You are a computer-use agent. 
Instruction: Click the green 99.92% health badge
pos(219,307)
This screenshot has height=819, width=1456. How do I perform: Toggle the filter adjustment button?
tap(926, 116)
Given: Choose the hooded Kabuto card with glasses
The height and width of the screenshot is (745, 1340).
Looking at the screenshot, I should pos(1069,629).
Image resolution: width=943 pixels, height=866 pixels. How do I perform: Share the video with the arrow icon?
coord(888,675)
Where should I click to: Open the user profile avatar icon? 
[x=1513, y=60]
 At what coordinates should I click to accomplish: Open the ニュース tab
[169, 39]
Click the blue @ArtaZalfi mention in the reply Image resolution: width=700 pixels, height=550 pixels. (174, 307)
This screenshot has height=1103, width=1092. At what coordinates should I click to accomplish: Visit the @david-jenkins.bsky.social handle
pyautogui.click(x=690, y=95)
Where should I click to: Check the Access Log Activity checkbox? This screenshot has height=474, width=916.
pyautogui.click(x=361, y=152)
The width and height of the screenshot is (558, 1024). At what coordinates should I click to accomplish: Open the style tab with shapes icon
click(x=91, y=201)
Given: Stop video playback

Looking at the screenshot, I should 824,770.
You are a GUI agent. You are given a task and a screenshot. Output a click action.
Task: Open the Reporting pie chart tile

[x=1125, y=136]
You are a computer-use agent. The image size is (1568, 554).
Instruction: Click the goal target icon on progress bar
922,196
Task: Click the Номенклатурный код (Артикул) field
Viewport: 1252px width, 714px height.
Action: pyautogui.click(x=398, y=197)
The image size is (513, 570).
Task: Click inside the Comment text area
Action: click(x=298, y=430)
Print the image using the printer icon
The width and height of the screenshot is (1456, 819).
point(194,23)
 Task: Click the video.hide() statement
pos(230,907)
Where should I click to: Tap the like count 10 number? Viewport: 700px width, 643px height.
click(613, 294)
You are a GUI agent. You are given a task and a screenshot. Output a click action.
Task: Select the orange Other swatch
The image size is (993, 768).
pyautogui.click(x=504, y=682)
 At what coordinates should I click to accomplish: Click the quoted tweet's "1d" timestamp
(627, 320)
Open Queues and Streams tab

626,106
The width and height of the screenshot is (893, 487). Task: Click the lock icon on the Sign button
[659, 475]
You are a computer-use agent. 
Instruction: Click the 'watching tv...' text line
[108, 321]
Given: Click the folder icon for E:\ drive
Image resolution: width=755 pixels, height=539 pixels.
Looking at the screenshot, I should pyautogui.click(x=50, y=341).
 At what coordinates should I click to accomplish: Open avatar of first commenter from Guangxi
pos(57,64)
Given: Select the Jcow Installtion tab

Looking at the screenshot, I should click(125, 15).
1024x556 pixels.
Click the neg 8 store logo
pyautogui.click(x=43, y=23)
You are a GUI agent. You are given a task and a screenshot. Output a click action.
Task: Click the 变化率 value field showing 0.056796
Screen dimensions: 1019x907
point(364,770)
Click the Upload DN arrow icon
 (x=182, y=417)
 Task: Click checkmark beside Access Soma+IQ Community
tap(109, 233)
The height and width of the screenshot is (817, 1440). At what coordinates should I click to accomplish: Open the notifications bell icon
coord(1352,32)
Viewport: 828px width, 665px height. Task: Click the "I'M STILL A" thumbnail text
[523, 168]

*****

§ **WHAT THE TASK REQUIRES**
Write out the entire listing exactly.

§ **RESULT FOR THIS TASK**
You are a computer-use agent. 
Instruction: Click the green 99.92% health badge
pos(219,307)
This screenshot has height=819, width=1456. How do I perform: Toggle the filter adjustment button?
tap(926, 116)
Given: Choose the hooded Kabuto card with glasses
The height and width of the screenshot is (745, 1340).
Looking at the screenshot, I should pos(1069,629).
Image resolution: width=943 pixels, height=866 pixels. How do I perform: Share the video with the arrow icon?
coord(888,675)
Where should I click to: Open the user profile avatar icon? 
[x=1513, y=60]
 At what coordinates should I click to accomplish: Open the ニュース tab
[169, 39]
Click the blue @ArtaZalfi mention in the reply Image resolution: width=700 pixels, height=550 pixels. (174, 307)
This screenshot has height=1103, width=1092. At what coordinates should I click to accomplish: Visit the @david-jenkins.bsky.social handle
pyautogui.click(x=690, y=95)
Where should I click to: Check the Access Log Activity checkbox? This screenshot has height=474, width=916.
pyautogui.click(x=361, y=152)
The width and height of the screenshot is (558, 1024). At what coordinates should I click to accomplish: Open the style tab with shapes icon
click(x=91, y=201)
Given: Stop video playback

Looking at the screenshot, I should 824,770.
You are a GUI agent. You are given a task and a screenshot. Output a click action.
Task: Open the Reporting pie chart tile

[x=1125, y=136]
You are a computer-use agent. The image size is (1568, 554).
Instruction: Click the goal target icon on progress bar
922,196
Task: Click the Номенклатурный код (Артикул) field
Viewport: 1252px width, 714px height.
Action: pyautogui.click(x=398, y=197)
The image size is (513, 570).
Task: Click inside the Comment text area
Action: click(x=298, y=430)
Print the image using the printer icon
The width and height of the screenshot is (1456, 819).
point(194,23)
 Task: Click the video.hide() statement
pos(230,907)
Where should I click to: Tap the like count 10 number? Viewport: 700px width, 643px height.
click(613, 294)
You are a GUI agent. You are given a task and a screenshot. Output a click action.
Task: Select the orange Other swatch
The image size is (993, 768).
pyautogui.click(x=504, y=682)
 At what coordinates should I click to accomplish: Click the quoted tweet's "1d" timestamp
(627, 320)
Open Queues and Streams tab

626,106
The width and height of the screenshot is (893, 487). Task: Click the lock icon on the Sign button
[659, 475]
You are a computer-use agent. 
Instruction: Click the 'watching tv...' text line
[108, 321]
Given: Click the folder icon for E:\ drive
Image resolution: width=755 pixels, height=539 pixels.
Looking at the screenshot, I should pyautogui.click(x=50, y=341).
 At what coordinates should I click to accomplish: Open avatar of first commenter from Guangxi
pos(57,64)
Given: Select the Jcow Installtion tab

Looking at the screenshot, I should click(125, 15).
1024x556 pixels.
Click the neg 8 store logo
pyautogui.click(x=43, y=23)
You are a GUI agent. You are given a task and a screenshot. Output a click action.
Task: Click the 变化率 value field showing 0.056796
Screen dimensions: 1019x907
point(364,770)
Click the Upload DN arrow icon
 (x=182, y=417)
 Task: Click checkmark beside Access Soma+IQ Community
tap(109, 233)
The height and width of the screenshot is (817, 1440). At what coordinates should I click to accomplish: Open the notifications bell icon
coord(1352,32)
Viewport: 828px width, 665px height. Task: Click the "I'M STILL A" thumbnail text
[523, 168]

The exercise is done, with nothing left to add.